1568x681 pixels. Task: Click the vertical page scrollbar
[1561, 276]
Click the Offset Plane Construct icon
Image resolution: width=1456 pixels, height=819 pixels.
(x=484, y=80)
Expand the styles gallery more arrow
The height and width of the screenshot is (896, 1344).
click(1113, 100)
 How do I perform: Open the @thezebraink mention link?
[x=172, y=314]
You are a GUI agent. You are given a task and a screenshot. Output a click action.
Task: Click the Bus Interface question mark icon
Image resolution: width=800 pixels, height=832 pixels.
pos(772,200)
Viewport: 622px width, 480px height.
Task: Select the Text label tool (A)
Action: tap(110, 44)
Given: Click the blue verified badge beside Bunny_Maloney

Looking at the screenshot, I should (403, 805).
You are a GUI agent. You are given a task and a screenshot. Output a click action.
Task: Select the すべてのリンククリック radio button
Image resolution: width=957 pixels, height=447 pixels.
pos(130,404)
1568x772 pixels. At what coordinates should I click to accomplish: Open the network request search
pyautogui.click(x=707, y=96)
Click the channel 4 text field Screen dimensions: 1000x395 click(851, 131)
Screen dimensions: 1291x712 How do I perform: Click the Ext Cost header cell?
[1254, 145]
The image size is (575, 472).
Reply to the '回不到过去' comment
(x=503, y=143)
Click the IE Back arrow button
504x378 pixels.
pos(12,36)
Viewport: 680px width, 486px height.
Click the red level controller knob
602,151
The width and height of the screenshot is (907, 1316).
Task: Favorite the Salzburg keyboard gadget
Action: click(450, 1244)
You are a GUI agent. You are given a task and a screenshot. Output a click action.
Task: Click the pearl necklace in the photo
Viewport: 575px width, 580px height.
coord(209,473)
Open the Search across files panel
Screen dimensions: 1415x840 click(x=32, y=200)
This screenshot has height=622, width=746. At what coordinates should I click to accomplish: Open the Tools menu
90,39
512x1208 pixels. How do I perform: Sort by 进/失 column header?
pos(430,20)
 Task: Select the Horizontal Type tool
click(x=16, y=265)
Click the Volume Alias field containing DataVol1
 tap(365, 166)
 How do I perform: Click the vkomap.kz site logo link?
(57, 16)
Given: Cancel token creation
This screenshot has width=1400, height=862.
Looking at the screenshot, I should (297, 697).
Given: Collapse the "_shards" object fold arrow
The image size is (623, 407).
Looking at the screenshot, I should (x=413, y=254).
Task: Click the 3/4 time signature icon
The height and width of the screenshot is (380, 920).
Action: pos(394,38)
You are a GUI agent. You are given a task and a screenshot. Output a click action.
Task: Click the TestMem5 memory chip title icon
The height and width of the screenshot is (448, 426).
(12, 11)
◇ ◇ ◇
WRITTEN INSTRUCTION -
Please pick out every line of the material that contains the string "dimensions", matching case exactly, and copy each one.

TASK RESPONSE -
Click the channel 4 text field Screen dimensions: 1000x395 click(851, 131)
Screen dimensions: 1291x712 How do I perform: Click the Ext Cost header cell?
Screen dimensions: 1415x840 click(x=32, y=200)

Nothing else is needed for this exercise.